35022 Soft Tissue Reconstruction after Concomitant Vertebrectomy and Chest Wall Resection for Spinal Tumors

Monday, October 1, 2018: 8:40 AM
Alexander F. Mericli, MD , Department of Plastic Surgery, M. D. Anderson Cancer Center, University of Texas, Houston, TX, United States
Daniel Murariu, MD, MPH , Plastic Surgery, Allegheny General Hospital, Pittsburgh, PA
David M. Adelman, MD, PhD , Plastic Surgery, MD Anderson Cancer Center, Houston, TX
Patrick B. Garvey, MD, FACS , Department of Plastic Surgery, The University of Texas MD Anderson Cancer Center, Houston, TX
Laurence Rhines, MD , Neurosurgery, UT MD Anderson Cancer Center, Houston, TX
Garrett Walsh, MD , Thoracic and Cardiovascular Surgery, UT MD Anderson Cancer Center, Houston, TX
Jun Liu, PhD , Department of Plastic Surgery, The University of Texas MD Anderson Cancer Center, Houston, TX
Donald P. Baumann, MD , Department of Plastic Surgery, The University of Texas M. D. Anderson Cancer Center, Houston, TX
Charles E. Butler, MD , Plastic Surgery, The University of Texas M.D. Anderson Cancer Center, Houston, TX

Purpose: Oncologic resections involving both the spine and chest wall commonly require immediate soft tissue reconstruction to obliterate dead space, protect hardware, and separate the intrapleural space and exposed spinal cord with well-vascularized tissue.  Considering the increased magnitude of defects involving both the thoracic spine and chest wall, we hypothesized that these patients would have an increased complication rate compared to patients with defects of the thoracic spine alone. Additionally, we hypothesized that among the patients with spine and chest wall defects, those with muscle flap separation of the intrapleural space and spinal cord would have fewer complications.

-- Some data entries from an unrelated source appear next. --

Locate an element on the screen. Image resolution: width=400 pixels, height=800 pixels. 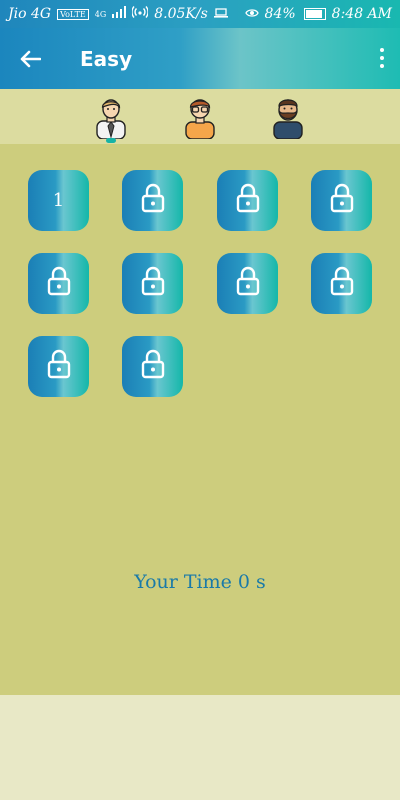
network-label: 4G is located at coordinates (100, 14).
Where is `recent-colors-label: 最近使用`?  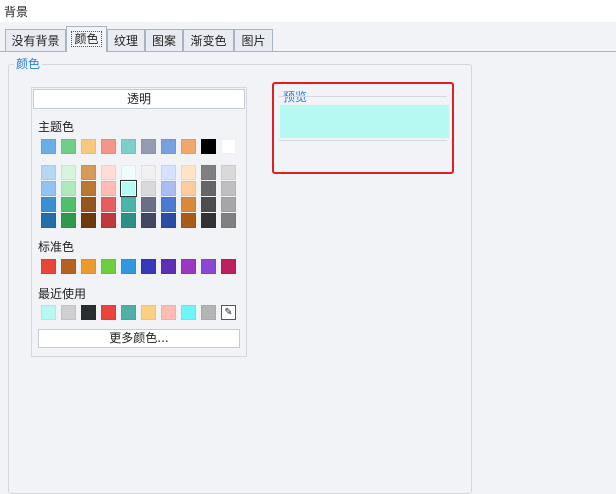
recent-colors-label: 最近使用 is located at coordinates (62, 294).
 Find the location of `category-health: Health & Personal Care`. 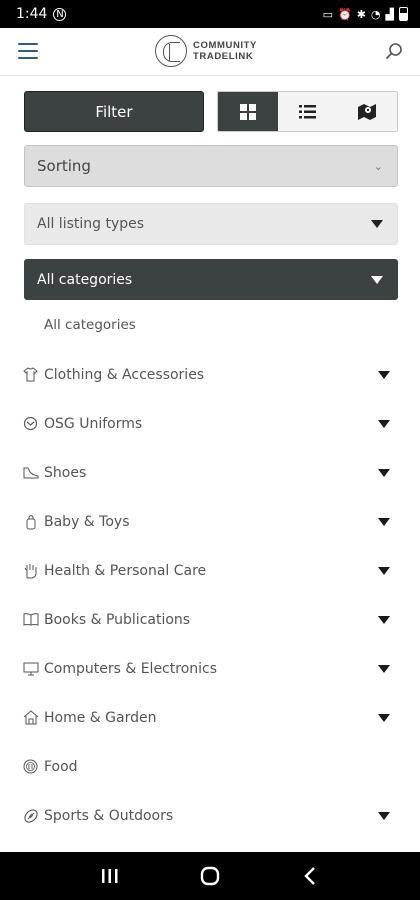

category-health: Health & Personal Care is located at coordinates (210, 570).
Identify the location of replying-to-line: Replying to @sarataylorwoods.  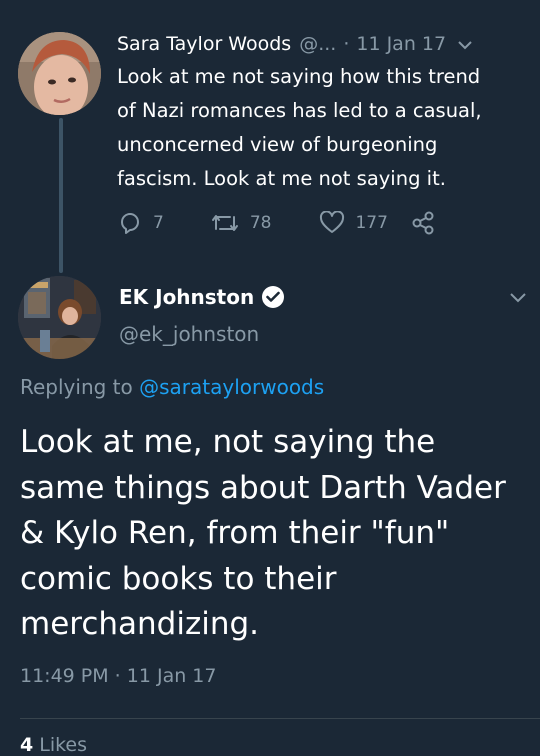
(172, 387).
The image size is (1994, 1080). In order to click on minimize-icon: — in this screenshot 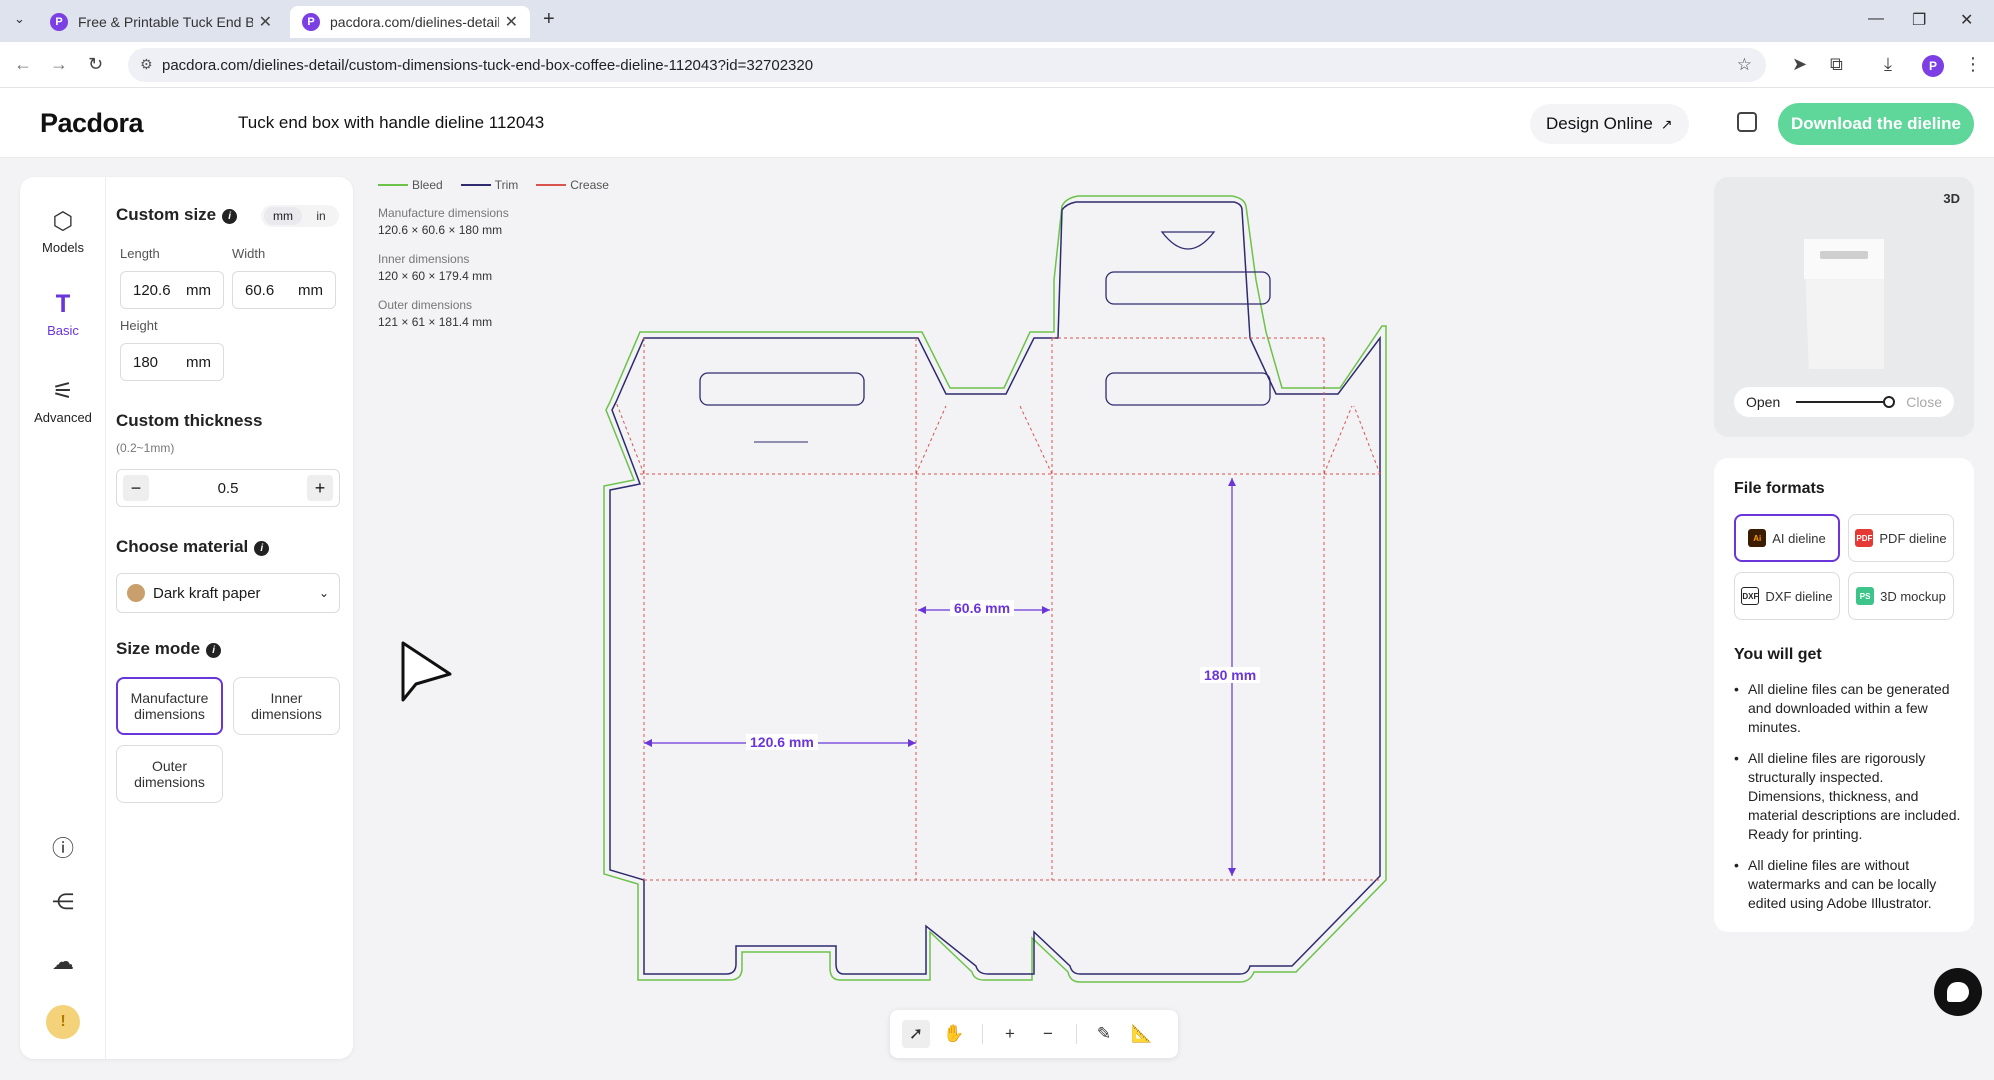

Methods: We performed a retrospective review of prospectively-maintained data at a single center, identifying patients who underwent immediate reconstruction of thoracic spine wounds between 2006 and 2016. Patients were separated into two cohorts for comparison: resections limited to the thoracic spine (TS) and those also involving the chest wall (TS+CW). Surgical complications included wound infection, seroma, hematoma, skin edge separation, cerebrospinal fluid leak, hardware exposure/loss, and flap loss. Medical complications included pneumonia, venous thromboembolism, cardiac event, and neurologic event. We performed both univariate and multivariate logistic regression analyses to identify patient and surgical factors that were predictive or protective of postoperative complications.

Results: One-hundred patients were identified, 53 in the TS group and 47 in the TS+CW group. Mean follow up was 35 months and was equivalent between the two cohorts (38.5 months for TS+CW vs. 28.8 months for TS; p=0.35). Preoperative comorbidities were similar in both groups. Metastatic disease was more common for TS versus TS+CW patients (88.7% versus 38.3%;p=0.001). TS+CW patients were younger (48.7 vs. 58.2 years;p=0.001) and more frequently required: removal of two or more adjacent vertebra (70.2% vs. 17%;p=0.001), instrumentation of greater than 6 vertebral levels (76.6% vs. 26.4%;p=0.001), pleural space entry (87.2% vs. 3.8%;p=0.001), use of more than 3 flaps (74.5% vs. 43.3%;p=0.002), and postoperative mechanical ventilation (55.3% vs. 17%;p=0.001). Univariate and multivariate logistic regression analyses showed no difference between the two cohorts in surgical complications, complication requiring reoperation, or medical complications. However, mean 3-year survival was greater in the TS+CW group: 41.2% versus 23%. Subset analysis of the TS+CW group demonstrated that TS+CW patients that received muscle flap separation of the spinal cord from the intrapleural space developed fewer seromas (4.2% vs. 26.1%;p=0.04) and fewer overall complications (50% vs. 82.6%;p=0.03).

Conclusions: Despite the added morbidity of the resection and reconstruction of TS+CW defects, there is no increase in complications compared to TS patients. For TS+CW reconstructions, we advocate for separation of the intrapleural space and the spinal cord with a muscle flap, as this resulted in significantly fewer seromas and overall complications.